Crepes arrotolate con maionese di mandorle, carote ed erba cipollina

IMG_6160La ricetta delle crepes vegane è stata una delle prime che ho pubblicato sul blog (vedi questo post) e ha avuto un grande successo. Adesso l’ho voluta rivisitare rendendola senza glutine e aggiungendo la farina di mais che conferisce maggiore compattezza e gusto.
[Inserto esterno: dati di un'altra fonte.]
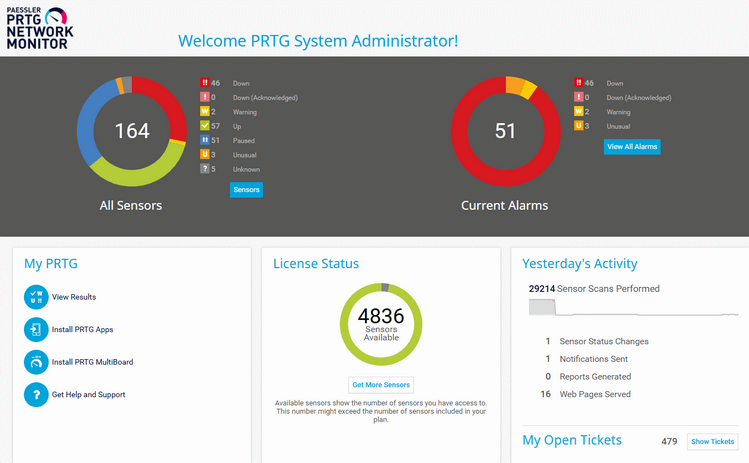
Task: Click green Up status icon in sensors legend
Action: pyautogui.click(x=204, y=126)
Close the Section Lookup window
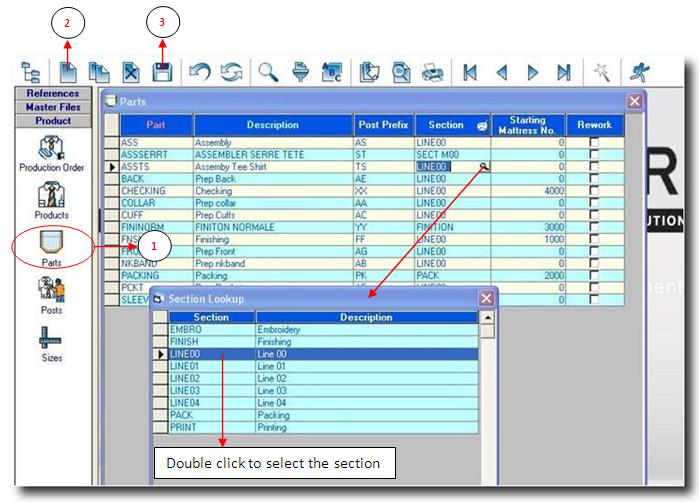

Ne è venuta fuori una via di mezzo fra una crepe, una tortilla e una piadina sottile, perfetta per arrotolarla e gustarla fredda insieme a verdure di vario tipo e maionese.
Io stavolta ho optato per una maionese di mandorle e semi di girasole che ho trovato molto buona e, se vogliamo, più “sana” rispetto alla classica, in quanto senza aggiunta di olio (per la ricetta della veg-maionese classica invece vedi qui). Le carote ci stanno bene perché contrastano con la lieve acidità della maionese e danno colore e croccantezza. Se non avete o non trovate l’erba cipollina potete sostituirla con prezzemolo o timo in versione secca e fresca.
Potete preparare la maionese e queste crepes/tortillas/piadine alla sera, l’indomani mattina farcirle e portarle al lavoro per la pausa pranzo, oppure in gita o scampagnata all’aperto come pranzo al sacco, approfittando delle belle giornate di primavera ^_^

Ingredienti per 4 crepes:
60 g farina di ceci
40 g farina di riso
40 g farina di mais fioretto
2 cucchiaini colmi di erba cipollina secca
2 carote medie
sale alle erbe, olio EVO qb

Per la “maionese” di mandorle e semi di girasole:
80 g mandorle pelate ammollate in acqua per almeno 3 ore
40 g semi di girasole ammollati in acqua per almeno 3 ore
120 g acqua
2 cucchiai abbondanti di succo di limone
1 cucchiaino di senape delicata
1 punta di cucchiaino di curcuma
scorza di limone grattugiata 

2 cucchiai pieni di erba cipollina fresca tritata

Preparate la pastella delle crepes mescolando le tre farine insieme con una frusta, poi aggiungete a poco a poco 250 g d’acqua e amalgamate bene in modo che non ci siano grumi. Lasciate riposare per almeno una mezz’ora.
Nel frattempo preparate la maionese: sciacquate e scolate molto bene le mandorle e i semi di girasole e tritateli con un mixer fino ad ottenere un composto piuttosto compatto ma granuloso. Trasferitelo in un bicchiere stretto (quello in dotazione col minipimer va benissimo) e lavoratelo col minipimer insieme all’acqua, il succo di limone, la senape, la curcuma, poca scorza grattugiata e un po’ di sale fin quando avrete un composto liscio e morbido. Regolate di sale e/o succo di limone secondo il vostro gusto. Lasciate riposare in frigorifero.
Prendete la pastella delle crepes e aggiungete un paio di prese di sale e l’erba cipollina secca. Cuocete le crepes in un padellino antiaderente (meglio usare quelli fatti a posta per le crepes) secondo il procedimento che trovate qui. Man mano che le cuocete adagiatele in un piatto piano e lasciatele raffreddare.
Con un pelapatate affilato ricavate dalle carote delle striscioline sottili, tipo “tagliatelle” crudiste per intenderci (in alternativa potete anche grattugiarle con una grattugia a fori grossi) e conditele con poco sale alle erbe e un filino d’olio. Massaggiatele con le mani per ammorbidirle, poi prendete una crepes, spalmatela con un generoso strato di maionese di mandorle, cospargetelo di erba cipollina fresca tritata e adagiate sopra un mucchietto di carote, distribuendole su tutta la superficie ma lasciando liberi i bordi. Arrotolate la crepes ben stretta, tagliatela a metà e servitela se volete insieme ad una quenelle di maionese avanzata e un insalatina di carote all’erba cipollina, oppure avvolgete con un tovagliolo da cucina e carta stagnola e portate in giro come pranzo al sacco.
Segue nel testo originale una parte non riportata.